The original futon from Japan is essentially vegan per se. Although modern European futons of today contain a few additional materials - such as horsehair and especially wool - these materials can be replaced in order to create vegan futon variations. At Futonwerk, all of the futons can also be ordered in vegan. However, we would like to elaborate on two aspects.
First about the firmness: In functional terms, replacing the horsehair with coconut fiber is no problem, because coconut fiber takes care of stabilization and air conditioning just as well as horsehair does - perhaps even better when it comes to air conditioning. However, the futon becomes either slightly or notably firmer with coconut, because the fiber is thicker and more brittle than the hair. It affects thin Shiatsu mats notably, thicker futons only slightly or not at all. In a DW 5.1 or DW 6.0, the difference won't really be noticed much, while in a Zen R2+3 or DX 2 it will make a considerable difference. Even in the thick DX 5 the difference will be rather notable, because the ratio of 3 cm latex plates and 1.5 cm coconut fiber can be felt. All in all the replacement of horsehair with coconut fiber is no problem.
Climate and hygiene: In comparison, the wool isn't replaced as easily. Even though we use organic cotton instead of wool, we could just as well be using hemp or flax fiber. But all of those materials are no real replacement for wool. Aside of being dimensionally stable, the nice, strong, curled fibers of the wool provide a lipid surface surrounded by lanolin - the wool wax. Although 99% of it is washed out, the remaining lanolin protects the fibers, the fleece, the futon against moisture and bacteria build-up, thereby keeping it hygienic and climatically at a nice level. The cotton on the other hand offers no moisture protection and therefore becomes tough and firm over time, worsening the lying comfort notably more than wool over the years. Hemp and flax are firmer per se, and although it is more hygienic, it is also more expensive and doesn't provide sufficient compensation either. Considering that our wool is always in Alpine quality - i.e. from Austrian shepherds rather than large farms from overseas with gruesome conditions - those who live vegan primarily in terms of food, but wear leather clothing or buy their groceries in super markets, should keep this clean virgin wool in the futon.

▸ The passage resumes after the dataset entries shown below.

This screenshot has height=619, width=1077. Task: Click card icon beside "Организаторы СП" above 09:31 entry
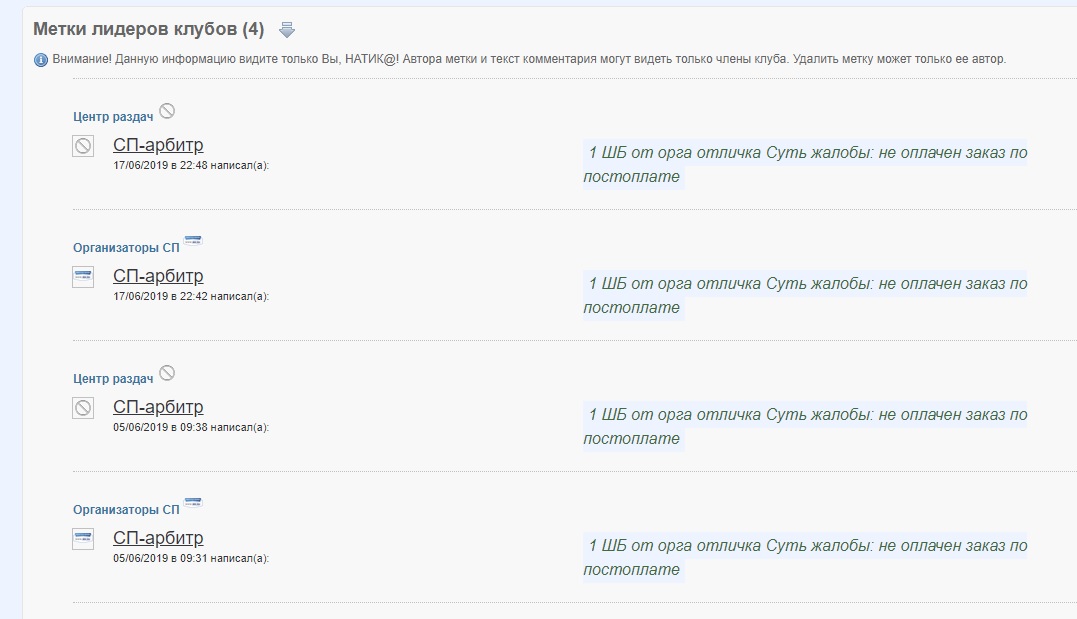(193, 504)
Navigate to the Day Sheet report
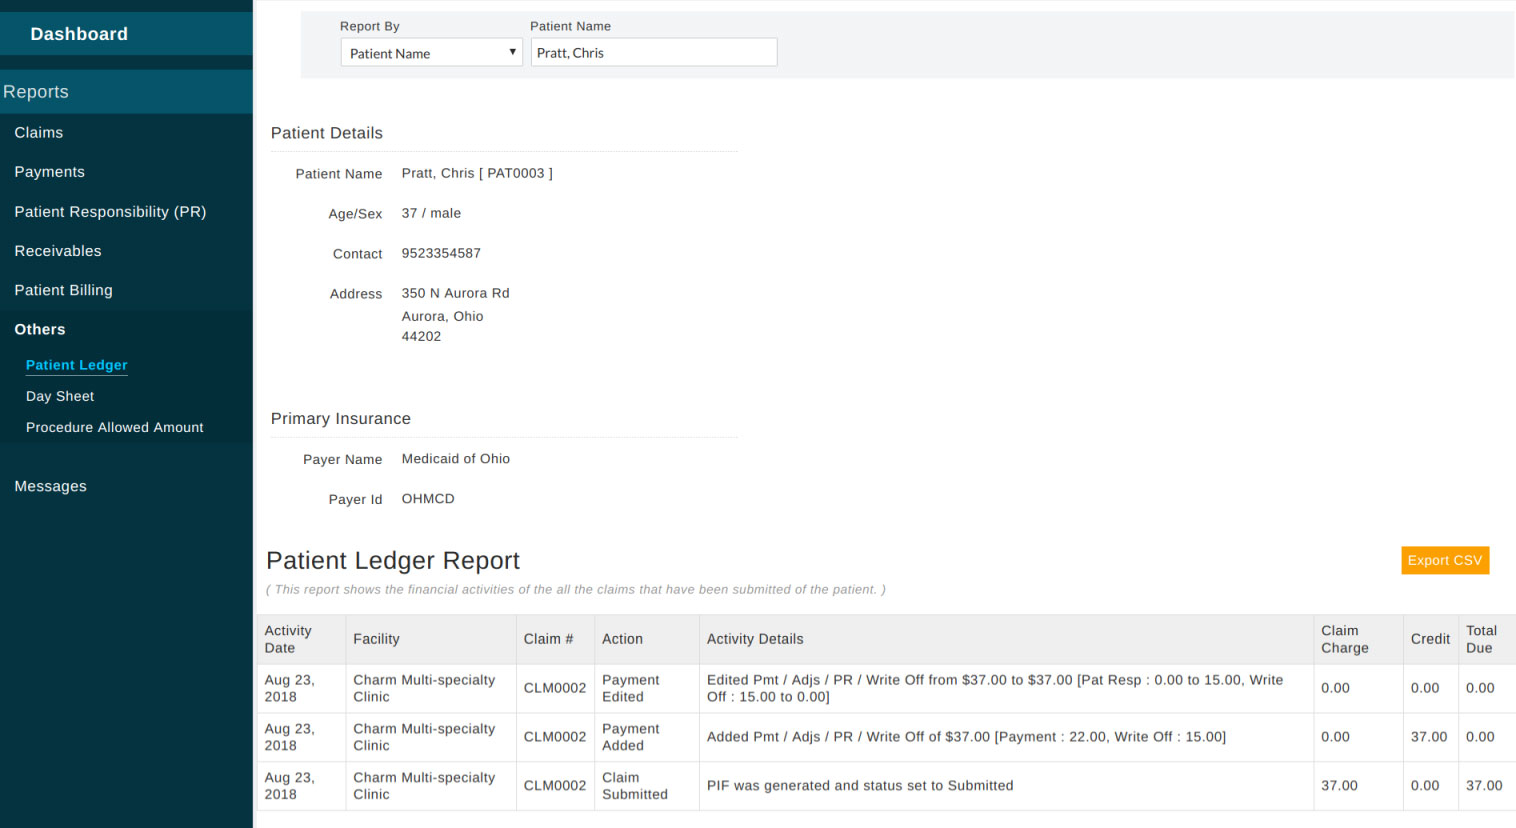 (x=59, y=396)

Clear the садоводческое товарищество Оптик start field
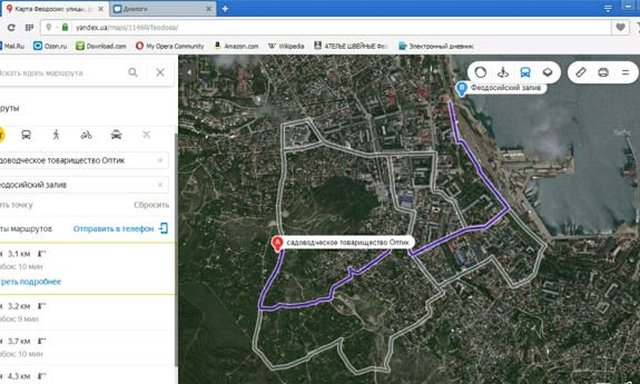tap(160, 160)
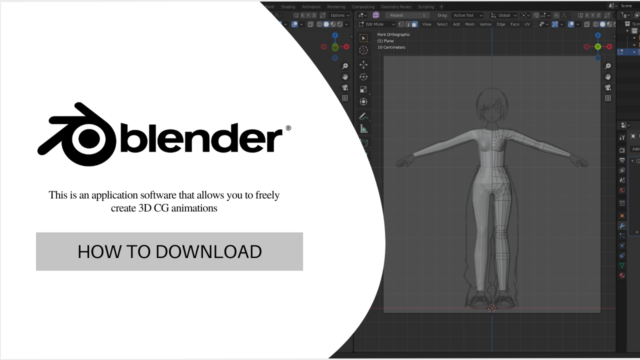The image size is (640, 360).
Task: Open the Active Tool drag dropdown
Action: pos(466,16)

100% vegan: Lastly, we would like to be fair and tell those vegans who live fully vegan and who are aware of all the production processes that contain animal components (for example for coffee, beeswax/shellac, red wine, gelatine, ...) that our vegan futons are not tested and are therefore only part of the 'entry level vegan class'. We don't know (yet) whether all components are clean. We are only a small team working through such processes step by step, because it isn't as simple as asking the preliminary suppliers seeing that they often don't know exactly themselves.If this vegan movement continues to spread, such knowledge will become wider and in turn bring good contributions to the social awareness.